Per-tenant cost reporting¶
Roll up daily / monthly cost via PromQL:
# Top 10 tenants by output tokens last 24h
topk(10, sum by (tenant) (increase(duecare_model_tokens_out_total[24h])))
# Estimated USD spend per tenant last 30 days, with the cost-per-1k
# table joined client-side.
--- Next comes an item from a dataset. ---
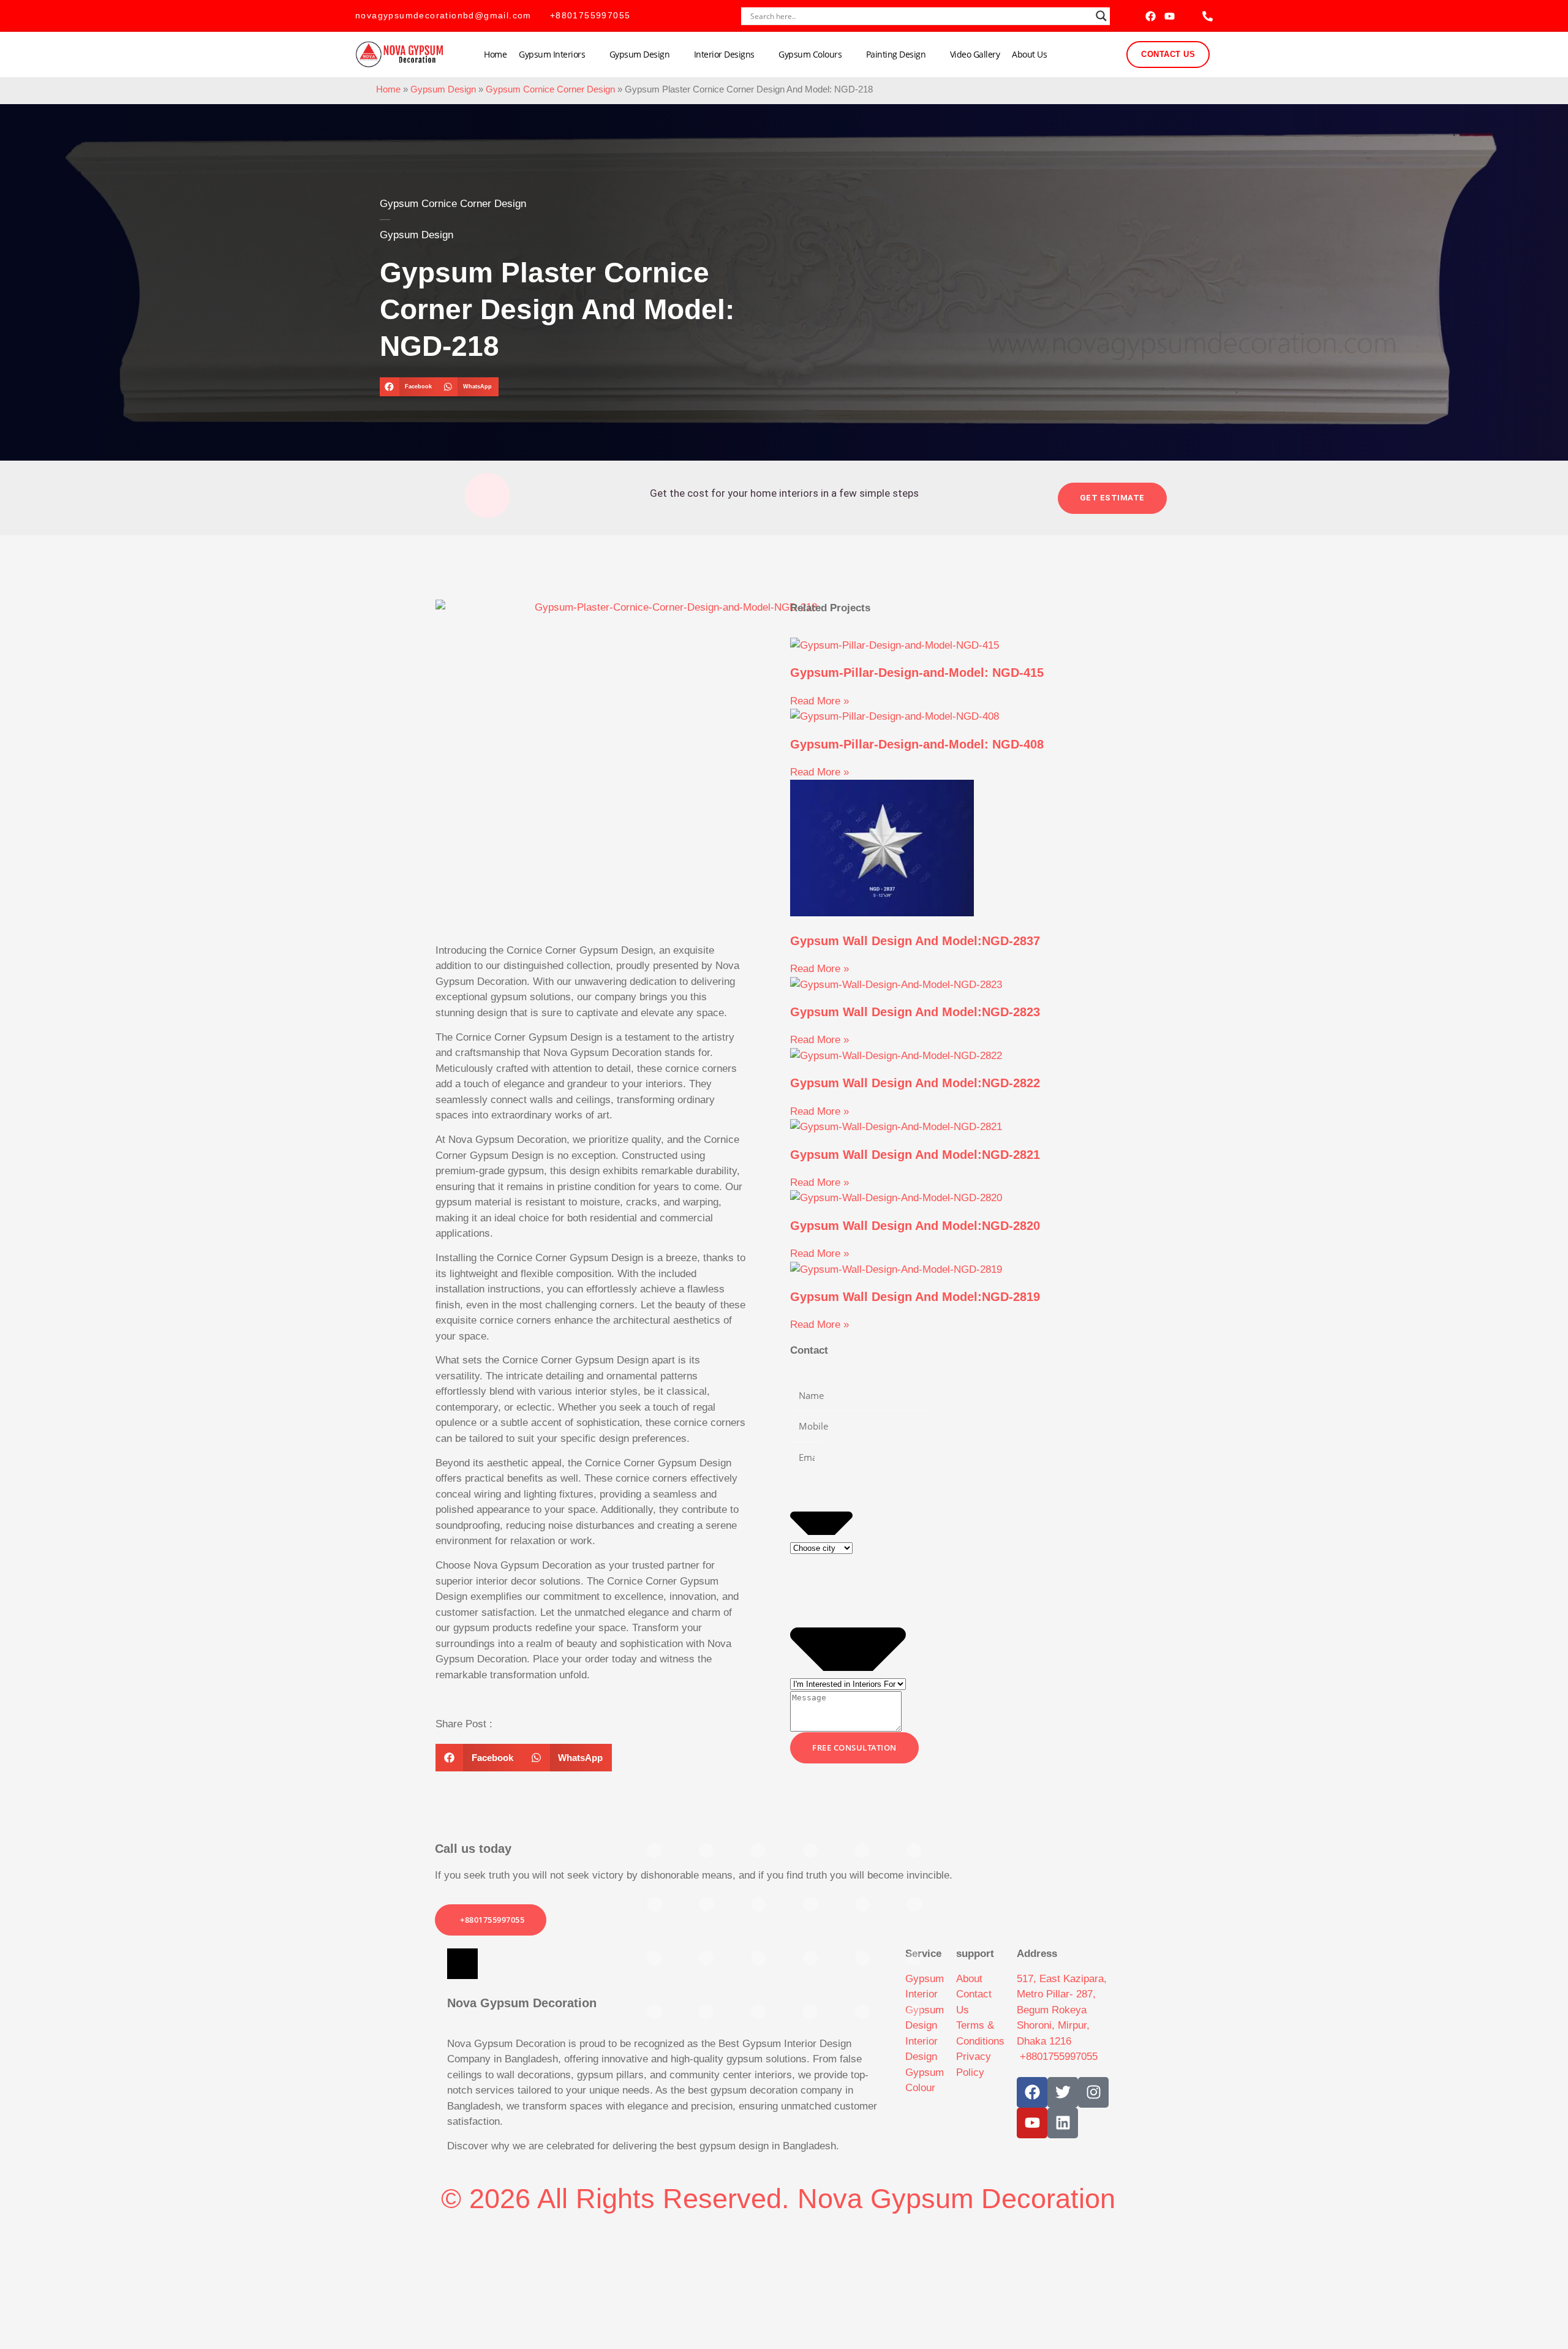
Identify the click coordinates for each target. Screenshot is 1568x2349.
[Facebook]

Direct PromQL doesn't have a per-model
# cost table; instead, use a recording rule:
#
# - record: duecare:tenant_cost_usd_30d
# expr: |
# sum by (tenant) (
# increase(duecare_model_tokens_in_total[30d]) / 1000 * 0.0005
# + increase(duecare_model_tokens_out_total[30d]) / 1000 * 0.0015
# )
# (replace 0.0005 / 0.0015 with per-model rates if you want exact)
For per-call cost (used by duecare.server.metering.estimate_cost_usd),
the lookup table lives at
packages/duecare-llm-server/src/duecare/server/metering.py
and is overridable via DUECARE_MODEL_COSTS_FILE.
Auditing tenant-isolation correctness¶
After enabling tenancy, verify with:
# Generate test traffic from two tenants
for i in 1 2 3 4 5; do
curl -s -H "X-Tenant-ID: tenant-a" http://localhost:8080/api/chat \
-d '{"question":"test"}' >/dev/null
curl -s -H "X-Tenant-ID: tenant-b" http://localhost:8080/api/chat \
-d '{"question":"test"}' >/dev/null
done
# Confirm metrics are split per tenant
curl -s http://localhost:8080/metrics | grep duecare_chat_requests_total
# Expect two lines: ...{tenant="tenant-a",...} 5
# ...{tenant="tenant-b",...} 5
# Confirm rate limit counts independently
for i in $(seq 1 70); do
curl -s -o /dev/null -w "%{http_code}\n" \
-H "X-Tenant-ID: tenant-a" http://localhost:8080/api/chat \
-d '{"question":"test"}'
done | sort | uniq -c
# Expect 60 200s + 10 429s for tenant-a; tenant-b is unaffected
If any of the above fails, the middleware order in
packages/duecare-llm-server/src/duecare/server/app.py is wrong —
TenancyMiddleware must be added LAST (Starlette runs middleware in
reverse-add order, so last added is innermost / runs first).